### Task brief
Exactly reproduce each of the entries shown below.

Stored records:
----------------

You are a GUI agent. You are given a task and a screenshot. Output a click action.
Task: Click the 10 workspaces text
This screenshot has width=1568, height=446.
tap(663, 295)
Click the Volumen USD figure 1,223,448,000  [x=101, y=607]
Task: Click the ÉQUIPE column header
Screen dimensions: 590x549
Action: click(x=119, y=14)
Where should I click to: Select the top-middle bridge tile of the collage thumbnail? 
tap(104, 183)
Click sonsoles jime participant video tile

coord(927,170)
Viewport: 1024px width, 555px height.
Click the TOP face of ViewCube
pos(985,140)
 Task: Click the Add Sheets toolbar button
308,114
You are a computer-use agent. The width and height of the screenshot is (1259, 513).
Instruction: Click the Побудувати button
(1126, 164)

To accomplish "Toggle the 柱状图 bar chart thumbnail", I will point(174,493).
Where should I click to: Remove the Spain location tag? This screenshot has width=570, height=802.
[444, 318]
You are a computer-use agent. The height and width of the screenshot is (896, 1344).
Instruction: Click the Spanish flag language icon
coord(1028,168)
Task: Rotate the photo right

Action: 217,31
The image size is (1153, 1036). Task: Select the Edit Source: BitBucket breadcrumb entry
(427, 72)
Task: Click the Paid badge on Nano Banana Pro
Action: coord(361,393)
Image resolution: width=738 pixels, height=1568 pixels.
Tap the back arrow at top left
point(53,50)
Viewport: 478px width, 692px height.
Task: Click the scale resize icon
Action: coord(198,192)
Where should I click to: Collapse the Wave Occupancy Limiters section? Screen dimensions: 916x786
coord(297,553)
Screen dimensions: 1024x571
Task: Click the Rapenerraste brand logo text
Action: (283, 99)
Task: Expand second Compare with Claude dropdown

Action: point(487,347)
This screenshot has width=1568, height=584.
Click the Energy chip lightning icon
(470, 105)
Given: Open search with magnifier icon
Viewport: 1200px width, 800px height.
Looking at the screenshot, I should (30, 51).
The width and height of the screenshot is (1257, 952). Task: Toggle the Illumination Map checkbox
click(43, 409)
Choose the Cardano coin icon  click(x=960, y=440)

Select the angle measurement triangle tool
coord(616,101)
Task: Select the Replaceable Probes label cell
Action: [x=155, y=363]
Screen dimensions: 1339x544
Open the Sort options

----------------

### Task response
You are a GUI agent. You are given a task and a screenshot. Output a click action.
Task: Click the 10 workspaces text
This screenshot has width=1568, height=446.
tap(663, 295)
Click the Volumen USD figure 1,223,448,000  [x=101, y=607]
Task: Click the ÉQUIPE column header
Screen dimensions: 590x549
Action: click(x=119, y=14)
Where should I click to: Select the top-middle bridge tile of the collage thumbnail? 
tap(104, 183)
Click sonsoles jime participant video tile

coord(927,170)
Viewport: 1024px width, 555px height.
Click the TOP face of ViewCube
pos(985,140)
 Task: Click the Add Sheets toolbar button
308,114
You are a computer-use agent. The width and height of the screenshot is (1259, 513).
Instruction: Click the Побудувати button
(1126, 164)

To accomplish "Toggle the 柱状图 bar chart thumbnail", I will point(174,493).
Where should I click to: Remove the Spain location tag? This screenshot has width=570, height=802.
[444, 318]
You are a computer-use agent. The height and width of the screenshot is (896, 1344).
Instruction: Click the Spanish flag language icon
coord(1028,168)
Task: Rotate the photo right

Action: 217,31
The image size is (1153, 1036). Task: Select the Edit Source: BitBucket breadcrumb entry
(427, 72)
Task: Click the Paid badge on Nano Banana Pro
Action: coord(361,393)
Image resolution: width=738 pixels, height=1568 pixels.
Tap the back arrow at top left
point(53,50)
Viewport: 478px width, 692px height.
Task: Click the scale resize icon
Action: coord(198,192)
Where should I click to: Collapse the Wave Occupancy Limiters section? Screen dimensions: 916x786
coord(297,553)
Screen dimensions: 1024x571
Task: Click the Rapenerraste brand logo text
Action: (283, 99)
Task: Expand second Compare with Claude dropdown

Action: point(487,347)
This screenshot has width=1568, height=584.
Click the Energy chip lightning icon
(470, 105)
Given: Open search with magnifier icon
Viewport: 1200px width, 800px height.
Looking at the screenshot, I should (30, 51).
The width and height of the screenshot is (1257, 952). Task: Toggle the Illumination Map checkbox
click(43, 409)
Choose the Cardano coin icon  click(x=960, y=440)

Select the angle measurement triangle tool
coord(616,101)
Task: Select the Replaceable Probes label cell
Action: [x=155, y=363]
Screen dimensions: 1339x544
Open the Sort options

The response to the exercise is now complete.